TİSK Akademi'de bir araştırma
Felsefe "hiçbir şey göründüğü gibi değildir" der, (Kant, Hegel). O halde, bildiğimizi sandığımız çok şey de bildiğimiz gibi değildirÖ Mesela, "ekonomi büyüdükçe istihdam artar, işsizlik sorunu hafifler" değil mi? Çünkü, bildiğimiz bu.
"Ekonomi büyüdükçe istihdam azalır" ya da "ekonomi istihdamsız da büyür" gibi çok kişiye anlamsız gelebilecek "önermeler" ise bildiğimizin "içbükey" aynada kırılmış hâli. Bildiğimizin aslında kalın bir "ezberden" ibaret oluşu.
"Büyüyen ekonomi, büyüyen istihdam" ezberini bozan bir araştırmayı Türkiye İşveren Sendikaları Konfederasyonu'nun 6. sayısı yayımlanan "TİSK Akademi" dergisinde okudum. Gazi Üniversitesi'nden Prof. Dr. Bedriye Saraçoğlu ile Milli Prodüktivite Merkezi'nden Dr. Halit Suiçmez "Türkiye İmalat Sanayinde Büyüme, İstihdam ve Verimlilik Sorunları"nı enine boyuna irdeliyorlar.
Son 20 yıllık dönemi (1988-2007) kapsayan araştırma, ekonometrik analizlere yaslanıyor. Bulgular ciddi ve anlamlı. İmalat sanayii ekonominin "çekirdeği". "Çekirdek enflasyonu" bile bu sektöre bakarak ölçmüyor muyuz? İstihdam da ekonominin "çekirdek" sorunlarından biri. O halde?
İstihdamsız ekonomi
Şöyle bir tablo: Reel sektörde (1997-2007) üretim yüzde 37, emek verimliliği yüzde 62 artarken, istihdam yüzde 16 oranında daralmış. Ücretler de 7 puan azalmış. Oysa, 1988-2007 döneminde ekonominin ortalama büyümesi yüzde 6.8. İmalat sanayiinde de yüzde 5.1.
Büyüme yetersiz de olsa büyüme. İstihdamı da ileri itmesi gerekmez mi? İtmiyor, aksine geriletiyor. Kritik tespit şu: Sektörel büyümelerin istihdam yaratma kapasitesi düşük. İstihdamdaki kronik darlığı verimlilik artışıyla açıklamak da anlamlı değil.

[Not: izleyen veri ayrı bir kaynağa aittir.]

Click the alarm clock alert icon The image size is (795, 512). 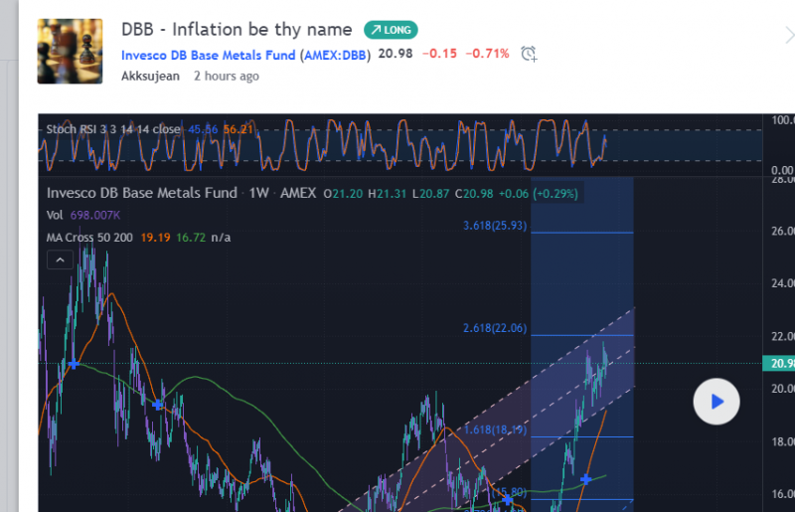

Saraçoğlu-Suiçmez'e göre artış görüntüsü yanıltıcı. Çünkü, teknolojik gelişme ve beşeri sermayedeki niteliksel gelişmelere değil, kamu kesiminde istihdam daralmasına, özel kesimdeyse sermaye donanımı ithalatına dayanıyor. Yani, son 10 yılda yüzde 67'lik emek verimliliği artışı görüntüsünün "gerçeği" bu.
Bütünden bağımsız değil
Ekonomideki büyüme, istihdam sorununun çözümü değil, sebebi. Böyle bir cümle kimilerine çok saçma, kimilerine çok iddialı gelebilir. Şahsi görüşüm ikincisi. Çünkü, araştırmada vurgulanıyor: Emek verimliliği artışının büyümeye katkısı çok zayıf, ciddi bir kalite sorunu var. Verimlilikle büyüme, büyüme ile istihdam artışı arasındaki ilişkiler kopuk.
Sermaye verimliliğinde de durum pek farklı değil. İmalat sanayiinde toplam faktör verimliliğinin büyümeye katkısı yüzde 10 civarında ve yetersiz. Emek kadar, bundan da önce, sermaye verimliliğindeki kalite sorunu, istihdamsız büyümenin ana sebeplerinden biri.
Vaziyet bu iken, güncel bir sonuç çıkaracak olursak, istihdam sorununu "işveren üzerindeki işgücü maliyetinin yüksekliğine" bağlayıp, hükümetlerden sürekli "teşvik" isteyen anlayışın temelsiz olduğunu söyleyebiliriz. Sorun işgücü maliyetlerinin çok ötesinde, çözümleri de çok başka. Ama, ekonomi âleminde bu "ezber" devam ediyor!
Araştırmadan bazı aktarmalarla sözü bitirelim:
"Son 20 yılda imalat sanayii istihdam ve yatırımda duraksama içinde. Üretim ve verimlilik artarken (kalite sorununu unutmadan, T.E) istihdam ve reel ücretler düşmüştür. İstihdamdaki düşüşlere göre ücretlerde daha büyük dalgalanmalar yaşanmıştır. Bu sonuç, Türkiye'de yaşanan büyüme olgusunun istihdam yaratmayan bir nitelikte olduğunu açıkça gözler önüne sermektedir."